**Tasks to perform**
**a.** Using the court opinion, answer these:
(i) Which judges heard the appeal?
(ii) On what date was the appeal decided?
(iii) What total weekly amount did the initial judge set after the September 24, 2018 hearing?
**b.** Could you reproduce the records verbatim, starting with their first line and going on through the line with "coord(386,554)", both ends included?

____ Extracted text

NOT FOR PUBLICATION WITHOUT THE APPROVAL OF THE APPELLATE DIVISION This opinion shall not "constitute precedent or be binding ,upon any court." Although it is posted on the internet, this opinion is binding only on the parties in the case and its use in other cases is limited. R. 1:36-3.
SUPERIOR COURT OF NEW JERSEY APPELLATE DIVISION DOCKET NO. A-3339-19
MICHELLE RUTKOWSKI,
Plaintiff-Respondent,
v.
MARIO REYES,
Defendant-Appellant. ________________________
Argued May 25, 2022 – Decided July 14, 2022
Before Judges Whipple, Geiger and Susswein.
On appeal from the Superior Court of New Jersey, Chancery Division, Family Part, Passaic County, Docket No. FD-16-1668-03.
Richard Kotkin argued the cause for appellant.
Respondent has not filed a brief.
PER CURIAM
Defendant appeals from a January 30, 2020 Family Part order denying his
motion to reduce his unpaid child support balance by making a modification of his child support obligation retroactive to January 16, 2016—the date on which
he purportedly filed a pro se motion while incarcerated in federal prison. 1 The
trial court denied defendant's latest motion, characterizing the plain language of
his January 16, 2016 filing as a motion to "discharge" his support arrears, not to
modify or suspend child support during a period of imprisonment as authorized
by Halliwell v. Halliwell, 326 N.J. Super. 442, 457–58 (App. Div. 1999). It is
not disputed that had defendant phrased his January 16, 2016 request as a motion
to modify or suspend, rather than to discharge, he would be entitled to the relief
he now seeks. After carefully reviewing the record, we conclude that in these
circumstances, defendant's unartful request to discharge his child support debt
should be construed to impliedly include a request to suspend or modify. We
therefore reverse and remand for the trial court to apply the September 24, 2018
modification of defendant's child support obligation retroactive to January 16,
2016 and to recalculate his arrears accordingly.
I.
We need only briefly summarize the relevant facts and procedural history,
which we discern from the record. On January 16, 2016, defendant filed a pro
1 We note that defendant has since been released from federal custody and is represented in this appeal by counsel. A-3339-19 2 se motion concerning his child support arrears. Defendant was incarcerated in
federal prison at Fort Dix, so the motion was mailed by prison authorities on his
behalf. However, defendant received no response nor any indication the motion
was filed or received at all.
On July 17, 2018, defendant was released from incarceration to the
custody of a halfway house. That same day, defendant filed a motion to "vacate
and/or modify" the existing child support order, seeking retroactive effect dating
to his initial filing. A hearing was convened on September 24, 2018, after which
the Family Part judge (initial judge or court) reduced defendant's weekly child
support obligation to $63, plus $10 toward his arrears balance of $29,678.39, for
a total of $73 due weekly, effective July 17, 2018. Defendant requested the
initial judge to vacate the arrears that had accumulated since the January 2016
filing. The initial judge denied that request, but did so without prejudice,
providing that "if the [defendant] can find his proof for the [c]ourt that he
previously tried to file an application for modification" on January 16, 2016,
during the period of defendant's incarceration, "he may refile an application and
the [c]ourt may preserve the filing date and amend the [retroactive] date of this
[modification] order."

________
____ Records

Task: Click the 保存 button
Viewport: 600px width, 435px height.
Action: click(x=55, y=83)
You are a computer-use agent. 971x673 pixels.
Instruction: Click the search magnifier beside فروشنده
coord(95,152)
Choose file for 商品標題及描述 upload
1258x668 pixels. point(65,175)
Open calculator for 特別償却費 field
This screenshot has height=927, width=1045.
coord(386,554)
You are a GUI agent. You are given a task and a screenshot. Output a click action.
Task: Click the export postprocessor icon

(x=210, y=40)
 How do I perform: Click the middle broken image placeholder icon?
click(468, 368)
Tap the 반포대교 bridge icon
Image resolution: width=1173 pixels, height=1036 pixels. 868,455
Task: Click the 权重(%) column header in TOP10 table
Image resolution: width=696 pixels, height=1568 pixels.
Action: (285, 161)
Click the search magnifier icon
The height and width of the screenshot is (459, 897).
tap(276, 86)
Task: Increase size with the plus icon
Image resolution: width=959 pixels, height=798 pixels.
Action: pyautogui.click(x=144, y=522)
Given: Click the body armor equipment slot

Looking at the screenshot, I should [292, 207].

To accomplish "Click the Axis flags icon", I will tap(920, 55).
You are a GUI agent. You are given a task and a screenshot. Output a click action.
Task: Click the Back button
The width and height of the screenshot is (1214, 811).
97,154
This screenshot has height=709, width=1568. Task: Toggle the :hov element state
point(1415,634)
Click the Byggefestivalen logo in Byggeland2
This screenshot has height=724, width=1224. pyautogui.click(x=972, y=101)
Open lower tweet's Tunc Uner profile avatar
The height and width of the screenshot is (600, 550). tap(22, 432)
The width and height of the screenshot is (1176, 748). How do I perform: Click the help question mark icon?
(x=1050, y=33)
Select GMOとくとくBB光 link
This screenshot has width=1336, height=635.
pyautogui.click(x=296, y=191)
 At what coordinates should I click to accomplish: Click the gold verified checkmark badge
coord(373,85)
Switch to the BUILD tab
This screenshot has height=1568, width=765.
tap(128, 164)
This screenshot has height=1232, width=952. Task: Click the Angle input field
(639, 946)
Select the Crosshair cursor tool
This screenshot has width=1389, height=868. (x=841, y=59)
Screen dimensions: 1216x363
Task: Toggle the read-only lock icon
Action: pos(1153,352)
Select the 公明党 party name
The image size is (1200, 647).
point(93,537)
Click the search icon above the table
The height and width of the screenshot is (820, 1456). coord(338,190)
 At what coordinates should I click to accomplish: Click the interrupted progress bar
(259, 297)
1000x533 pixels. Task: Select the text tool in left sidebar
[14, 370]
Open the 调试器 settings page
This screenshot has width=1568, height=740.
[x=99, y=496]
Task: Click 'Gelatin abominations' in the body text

________

**The responses**
**a.**
(i) Judges Whipple, Geiger and Susswein.
(ii) July 14, 2022.
(iii) $73 a week.

**b.**
Task: Click the 保存 button
Viewport: 600px width, 435px height.
Action: click(x=55, y=83)
You are a computer-use agent. 971x673 pixels.
Instruction: Click the search magnifier beside فروشنده
coord(95,152)
Choose file for 商品標題及描述 upload
1258x668 pixels. point(65,175)
Open calculator for 特別償却費 field
This screenshot has height=927, width=1045.
coord(386,554)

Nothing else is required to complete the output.